La Chine a annoncé le mois dernier qu’elle arrêterait l’exportation d’une série de technologies de traitement des métaux des terres rares. Wang Wenbin a averti que les Etats-Unis «subiraient inévitablement les conséquences de leurs propres actions».

Au nom de la «sécurité nationale», Washington a annoncé en octobre 2022 de nouveaux contrôles à l’exportation pour limiter l’achat et la fabrication par Pékin de puces haut de gamme «utilisées dans des applications militaires».

L’argument de la «sécurité nationale»

Pour réduire sa dépendance envers l’Asie, l’Union européenne (UE) a, de son côté, trouvé en avril 2023 un accord sur un plan visant à développer cette industrie sur son propre territoire.

Et après les Etats-Unis et les Pays-Bas, le Japon a annoncé fin mars son intention de restreindre ses exportations d’équipements de fabrication de semi-conducteurs, s’attirant les foudres de la Chine. En 2021, Pékin a importé pour plus de 430 milliards de dollars de semi-conducteurs, plus que ce que le pays dépense pour le pétrole.

Lors de sa visite en juin en Chine, le secrétaire d’Etat américain, Antony Blinken, a déclaré qu’il n’est pas dans l’«intérêt» de son pays «de fournir à la Chine des technologies qui pourraient être utilisées contre nous».

«Alors qu’elle développe de manière très opaque son programme d’armes nucléaires, qu’elle produit des missiles hypersoniques, qu’elle utilise la technologie à des fins répressives, en quoi est-il dans notre intérêt de fournir ces technologies spécifiques à la Chine ?» s’est-il demandé.

A l’occasion de son déplacement en Chine en juillet, la secrétaire américaine au Trésor, Mme Yellen, a affirmé que les Etats-Unis vont continuer de mener «des actions ciblées», motivées par de simples considérations de «sécurité nationale».

«Nous ne les utilisons pas pour obtenir un avantage économique.» Mais le pays de la Cité interdite, qui cherche à devenir autonome dans la conception de semi-conducteurs, estime que les mesures de Washington visent à maintenir la suprématie des Etats-Unis dans ce domaine.

Ainsi, la Chine a annoncé, le 31 mars dernier, l’ouverture d’une enquête contre le groupe américain Micron, fabricant de semi-conducteurs, pour des raisons de sécurité nationale.
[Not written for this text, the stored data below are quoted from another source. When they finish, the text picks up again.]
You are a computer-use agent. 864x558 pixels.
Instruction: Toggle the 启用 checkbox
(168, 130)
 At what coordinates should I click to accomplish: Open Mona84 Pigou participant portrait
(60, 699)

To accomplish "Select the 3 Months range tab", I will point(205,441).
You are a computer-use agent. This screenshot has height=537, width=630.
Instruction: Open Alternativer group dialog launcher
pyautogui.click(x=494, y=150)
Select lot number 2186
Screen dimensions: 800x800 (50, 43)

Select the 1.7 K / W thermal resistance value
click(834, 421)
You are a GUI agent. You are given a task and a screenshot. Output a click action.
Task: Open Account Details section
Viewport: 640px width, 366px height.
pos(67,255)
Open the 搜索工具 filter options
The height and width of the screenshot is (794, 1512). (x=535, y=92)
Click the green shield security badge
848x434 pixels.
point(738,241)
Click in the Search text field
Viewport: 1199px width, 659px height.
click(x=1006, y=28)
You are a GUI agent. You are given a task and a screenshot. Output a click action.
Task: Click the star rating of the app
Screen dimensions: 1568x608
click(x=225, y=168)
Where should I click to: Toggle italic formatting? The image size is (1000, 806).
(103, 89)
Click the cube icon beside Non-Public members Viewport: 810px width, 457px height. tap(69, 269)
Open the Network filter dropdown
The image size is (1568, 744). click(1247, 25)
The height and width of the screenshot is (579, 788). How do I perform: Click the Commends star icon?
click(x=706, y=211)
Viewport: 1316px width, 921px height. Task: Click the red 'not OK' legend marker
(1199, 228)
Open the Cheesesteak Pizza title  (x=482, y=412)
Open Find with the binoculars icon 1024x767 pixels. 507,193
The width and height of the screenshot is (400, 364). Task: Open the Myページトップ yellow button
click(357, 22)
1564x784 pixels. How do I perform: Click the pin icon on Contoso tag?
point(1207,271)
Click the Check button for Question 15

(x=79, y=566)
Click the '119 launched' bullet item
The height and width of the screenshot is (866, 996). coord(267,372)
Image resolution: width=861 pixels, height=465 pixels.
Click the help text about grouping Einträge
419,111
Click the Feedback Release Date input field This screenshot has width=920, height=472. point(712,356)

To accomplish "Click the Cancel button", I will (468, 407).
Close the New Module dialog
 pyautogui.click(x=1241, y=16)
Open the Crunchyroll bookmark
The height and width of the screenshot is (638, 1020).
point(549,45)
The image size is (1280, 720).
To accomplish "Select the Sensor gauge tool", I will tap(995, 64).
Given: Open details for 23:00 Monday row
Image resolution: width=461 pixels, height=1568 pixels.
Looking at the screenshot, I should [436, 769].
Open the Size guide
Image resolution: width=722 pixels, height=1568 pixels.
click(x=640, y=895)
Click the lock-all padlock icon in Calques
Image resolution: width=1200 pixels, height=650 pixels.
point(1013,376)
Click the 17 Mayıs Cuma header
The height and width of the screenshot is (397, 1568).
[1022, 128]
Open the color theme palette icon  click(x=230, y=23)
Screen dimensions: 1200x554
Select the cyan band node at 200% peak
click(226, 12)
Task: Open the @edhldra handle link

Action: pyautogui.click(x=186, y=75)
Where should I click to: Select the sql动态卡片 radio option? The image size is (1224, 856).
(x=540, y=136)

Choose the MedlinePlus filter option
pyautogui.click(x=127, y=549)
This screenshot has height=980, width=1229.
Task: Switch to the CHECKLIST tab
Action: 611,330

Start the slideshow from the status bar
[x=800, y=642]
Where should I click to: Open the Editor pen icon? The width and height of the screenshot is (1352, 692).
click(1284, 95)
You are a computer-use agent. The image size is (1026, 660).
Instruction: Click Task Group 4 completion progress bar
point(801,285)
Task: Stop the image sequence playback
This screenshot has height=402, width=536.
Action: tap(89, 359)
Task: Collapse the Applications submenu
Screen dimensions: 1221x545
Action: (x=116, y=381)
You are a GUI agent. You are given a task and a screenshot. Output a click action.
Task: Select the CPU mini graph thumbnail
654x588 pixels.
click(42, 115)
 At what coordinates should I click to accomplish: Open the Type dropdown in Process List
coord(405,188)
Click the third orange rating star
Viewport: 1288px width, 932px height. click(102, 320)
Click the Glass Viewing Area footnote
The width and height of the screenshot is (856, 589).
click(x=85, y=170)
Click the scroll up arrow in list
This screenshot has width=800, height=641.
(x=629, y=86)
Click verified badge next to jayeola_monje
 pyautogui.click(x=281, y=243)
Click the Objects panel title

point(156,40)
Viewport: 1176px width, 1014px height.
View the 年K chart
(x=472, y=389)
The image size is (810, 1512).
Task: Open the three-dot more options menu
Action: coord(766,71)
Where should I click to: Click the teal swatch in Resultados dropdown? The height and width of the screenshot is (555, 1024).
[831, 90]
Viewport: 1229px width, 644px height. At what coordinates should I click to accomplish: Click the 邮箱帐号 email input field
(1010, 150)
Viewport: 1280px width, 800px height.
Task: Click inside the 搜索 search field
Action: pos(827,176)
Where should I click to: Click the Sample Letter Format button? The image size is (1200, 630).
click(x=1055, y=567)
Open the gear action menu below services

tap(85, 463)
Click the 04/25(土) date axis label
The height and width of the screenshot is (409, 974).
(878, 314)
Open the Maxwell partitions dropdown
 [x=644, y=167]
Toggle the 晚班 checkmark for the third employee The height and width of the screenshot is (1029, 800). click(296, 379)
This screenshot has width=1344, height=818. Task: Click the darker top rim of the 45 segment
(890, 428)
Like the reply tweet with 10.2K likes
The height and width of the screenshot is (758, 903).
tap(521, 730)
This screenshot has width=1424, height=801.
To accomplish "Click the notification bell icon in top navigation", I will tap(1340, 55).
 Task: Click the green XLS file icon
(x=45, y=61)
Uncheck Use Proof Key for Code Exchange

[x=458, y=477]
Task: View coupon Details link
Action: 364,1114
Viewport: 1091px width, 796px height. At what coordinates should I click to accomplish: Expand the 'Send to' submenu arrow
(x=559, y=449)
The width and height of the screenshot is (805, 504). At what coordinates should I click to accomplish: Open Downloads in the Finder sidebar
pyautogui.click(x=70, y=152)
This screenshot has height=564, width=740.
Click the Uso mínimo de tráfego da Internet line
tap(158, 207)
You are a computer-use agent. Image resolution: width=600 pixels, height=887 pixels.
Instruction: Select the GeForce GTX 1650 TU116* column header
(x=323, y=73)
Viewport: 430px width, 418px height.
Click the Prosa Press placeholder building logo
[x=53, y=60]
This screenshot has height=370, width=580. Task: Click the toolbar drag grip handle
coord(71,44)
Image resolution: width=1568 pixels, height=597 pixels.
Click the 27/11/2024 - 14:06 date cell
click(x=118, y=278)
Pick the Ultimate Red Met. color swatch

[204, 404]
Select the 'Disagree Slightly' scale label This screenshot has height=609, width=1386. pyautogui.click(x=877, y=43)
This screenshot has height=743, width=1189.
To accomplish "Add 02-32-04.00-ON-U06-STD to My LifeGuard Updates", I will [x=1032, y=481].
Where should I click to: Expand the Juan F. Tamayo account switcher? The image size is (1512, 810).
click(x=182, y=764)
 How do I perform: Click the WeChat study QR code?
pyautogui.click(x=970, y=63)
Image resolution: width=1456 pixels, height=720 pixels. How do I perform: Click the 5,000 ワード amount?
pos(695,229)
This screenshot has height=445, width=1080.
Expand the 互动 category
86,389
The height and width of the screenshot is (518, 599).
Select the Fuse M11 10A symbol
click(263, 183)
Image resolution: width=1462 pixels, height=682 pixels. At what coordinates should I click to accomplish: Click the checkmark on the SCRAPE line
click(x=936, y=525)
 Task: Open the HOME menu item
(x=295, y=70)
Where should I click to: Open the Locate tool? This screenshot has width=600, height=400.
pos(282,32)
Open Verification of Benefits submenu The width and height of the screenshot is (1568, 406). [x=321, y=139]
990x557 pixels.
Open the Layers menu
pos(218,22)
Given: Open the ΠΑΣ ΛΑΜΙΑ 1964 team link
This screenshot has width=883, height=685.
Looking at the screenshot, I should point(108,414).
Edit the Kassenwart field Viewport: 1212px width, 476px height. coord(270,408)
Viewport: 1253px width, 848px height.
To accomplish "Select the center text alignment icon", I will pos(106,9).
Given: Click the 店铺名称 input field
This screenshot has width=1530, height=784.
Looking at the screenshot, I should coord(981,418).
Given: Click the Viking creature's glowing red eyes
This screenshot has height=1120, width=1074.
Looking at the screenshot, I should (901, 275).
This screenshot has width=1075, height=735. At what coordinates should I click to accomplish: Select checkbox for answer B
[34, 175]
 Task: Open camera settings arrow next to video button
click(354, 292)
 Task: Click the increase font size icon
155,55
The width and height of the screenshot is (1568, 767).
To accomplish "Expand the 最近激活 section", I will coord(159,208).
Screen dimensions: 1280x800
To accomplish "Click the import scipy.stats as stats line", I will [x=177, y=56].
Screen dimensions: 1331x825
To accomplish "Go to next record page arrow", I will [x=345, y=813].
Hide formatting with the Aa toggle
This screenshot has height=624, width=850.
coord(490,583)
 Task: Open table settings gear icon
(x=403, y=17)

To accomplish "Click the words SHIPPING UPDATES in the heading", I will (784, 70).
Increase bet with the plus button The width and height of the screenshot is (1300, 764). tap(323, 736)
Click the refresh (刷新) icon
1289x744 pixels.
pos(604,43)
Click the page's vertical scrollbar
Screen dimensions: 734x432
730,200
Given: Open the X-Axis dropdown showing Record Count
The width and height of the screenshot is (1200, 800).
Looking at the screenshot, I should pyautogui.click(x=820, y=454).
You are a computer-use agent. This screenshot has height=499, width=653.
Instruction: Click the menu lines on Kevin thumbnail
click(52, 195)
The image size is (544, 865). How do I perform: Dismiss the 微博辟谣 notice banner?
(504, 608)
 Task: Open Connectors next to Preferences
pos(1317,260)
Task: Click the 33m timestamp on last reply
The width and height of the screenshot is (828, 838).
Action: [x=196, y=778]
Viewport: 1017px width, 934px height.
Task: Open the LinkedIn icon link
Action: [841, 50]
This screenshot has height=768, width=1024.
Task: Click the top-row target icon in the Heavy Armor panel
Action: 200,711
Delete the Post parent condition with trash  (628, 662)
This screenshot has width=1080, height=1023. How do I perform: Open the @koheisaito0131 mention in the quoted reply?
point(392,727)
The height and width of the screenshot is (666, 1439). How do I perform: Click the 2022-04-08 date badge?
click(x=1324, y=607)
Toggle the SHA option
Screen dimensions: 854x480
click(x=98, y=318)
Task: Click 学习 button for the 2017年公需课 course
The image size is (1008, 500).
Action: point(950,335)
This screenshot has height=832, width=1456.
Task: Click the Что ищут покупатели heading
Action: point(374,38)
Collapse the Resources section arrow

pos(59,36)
Pékin a indiqué ne plus vouloir de ses produits chez les opérateurs d’infrastructures dites «sensibles» en Chine.

En mai, Pékin a appelé les entreprises chinoises traitant des données sensibles à arrêter d’acheter des puces mémoires dudit groupe. Basé dans l’Idaho (nord-ouest des Etats-Unis), Micron est le quatrième fabricant mondial de semi-conducteurs avec une part de marché de 20 à 25% de l’industrie des DRAM (puces de mémoire vive).

Environ 10% des 30,8 milliards de dollars de chiffre d’affaires du groupe en 2022 provenaient de Chine. Mais une grande part des produits Micron vendus en Chine est achetée par des fabricants étrangers.

Dans une déclaration officielle, l’administration chinoise chargée de la cybersécurité a estimé que les produits de Micron «présentent des problèmes potentiels pour la sécurité des réseaux relativement sérieux, ce qui pose un problème majeur à la sécurité des chaînes d’approvisionnement (…) et affecte la sécurité nationale de la Chine».

Aussi, l’Empire du Milieu a imposé depuis le 1er août des restrictions aux exportations de deux métaux indispensables aux semi-conducteurs et dont elle est le principal producteur. Selon une directive du ministère du Commerce, les exportateurs chinois de gallium et de germanium doivent obtenir une licence.

Ils devront fournir des informations sur le destinataire final et en notifier l’utilisation, précise ce document. La décision est perçue comme des représailles aux mesures prises par Washington à l’encontre de son secteur technologique.